The difference in the support system is what affects whether or not a person will come forward and ask for help, Dr. Gerber said. There can be too many imposing, hurtful responses that worsen the situation, he said, and individuals who have their own unresolved trauma react to other trauma victims by dismissing or attacking them.
“There still is [a] stigma. There still is fear of not being believed. There is not wanting to be different than the people that are around them,” Dr. Gerber said. “In the end, I think most of it comes back to after assault. A person is left confused and in a state of disorientation and not wanting to [acknowledge] whatever happened. It’s just very difficult to come to terms with.”
Dr. Gerber, however, also said he thinks on a societal level, people are moving toward a more accepting place and a less stigma environment. The “Me Too” movement, he said has helped with that. On the other hand, Dr. Gerber also said the difference in the community and the culture of family impact whether a person will open up or not.
On the contrary, Thalhuber said looking for a support system can happen with ease if the individual knows the right people to go to. Here at school, Thalhuber said the counselors are always available to help students in any way possible.

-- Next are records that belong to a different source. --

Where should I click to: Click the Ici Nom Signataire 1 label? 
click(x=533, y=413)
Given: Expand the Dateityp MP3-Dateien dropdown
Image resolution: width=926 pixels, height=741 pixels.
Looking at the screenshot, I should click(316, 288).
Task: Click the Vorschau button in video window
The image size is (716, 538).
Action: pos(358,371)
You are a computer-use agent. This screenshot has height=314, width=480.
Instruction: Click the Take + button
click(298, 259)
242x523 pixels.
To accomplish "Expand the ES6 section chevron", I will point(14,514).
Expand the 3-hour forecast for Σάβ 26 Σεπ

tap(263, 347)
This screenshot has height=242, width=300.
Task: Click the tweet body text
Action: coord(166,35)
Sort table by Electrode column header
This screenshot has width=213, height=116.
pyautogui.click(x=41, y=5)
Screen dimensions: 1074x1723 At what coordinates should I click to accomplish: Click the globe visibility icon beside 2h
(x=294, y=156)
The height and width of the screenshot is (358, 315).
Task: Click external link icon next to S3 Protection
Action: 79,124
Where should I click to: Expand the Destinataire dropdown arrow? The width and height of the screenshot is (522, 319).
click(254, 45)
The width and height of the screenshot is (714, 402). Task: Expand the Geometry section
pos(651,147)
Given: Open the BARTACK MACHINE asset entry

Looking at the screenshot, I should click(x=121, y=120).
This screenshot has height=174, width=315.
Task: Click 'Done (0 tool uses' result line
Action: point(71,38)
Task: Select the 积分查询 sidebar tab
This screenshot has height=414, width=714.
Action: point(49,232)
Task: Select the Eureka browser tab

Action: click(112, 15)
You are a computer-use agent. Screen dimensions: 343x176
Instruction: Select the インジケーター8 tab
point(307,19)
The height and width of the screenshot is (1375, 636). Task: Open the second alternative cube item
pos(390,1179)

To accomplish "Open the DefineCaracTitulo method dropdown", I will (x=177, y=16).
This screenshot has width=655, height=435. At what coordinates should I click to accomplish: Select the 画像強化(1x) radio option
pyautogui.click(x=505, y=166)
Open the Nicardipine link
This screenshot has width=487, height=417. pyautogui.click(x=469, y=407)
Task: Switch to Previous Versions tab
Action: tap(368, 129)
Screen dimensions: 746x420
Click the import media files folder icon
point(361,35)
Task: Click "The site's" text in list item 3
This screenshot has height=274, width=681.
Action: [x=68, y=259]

“If you have an issue you want to improve on, you don’t necessarily have to tell all your friends and neighbors. You can tell a trusted adult. Not everyone has to know your business, that’s one thing. It can be a private thing. It doesn’t have to be a ‘whole world knows that I am getting help with an issue.’ It’s not the case,” Thalhuber said. “I try to be open with myself [about] seeing a counselor because I really want to normalize that experience for people that you can still be productive and have goals you want to reach, and counseling can help you reach those goals, and it doesn’t mean there is something wrong with you. We are all work[s] in progress. Not any of us are perfect. We could all use a counselor to meet our goals and improve on ourselves.”
To those who are helping others who experienced sexual abuse, Dr. Gerber warns against people disregarding victim’s pains or experiences. He said counselors, family members and friends should be a reliable support system for the victim to best ease the recovery process.
“It dramatically adds to the injury [when people don’t believe sexual assault victims]. Obviously, the things I said about ‘how I see myself in the world’ typically contributes to the ‘something must be wrong with me’ or ‘I am bad.’ Certainly core beliefs around trust an being able to be supportive are dramatically affected.”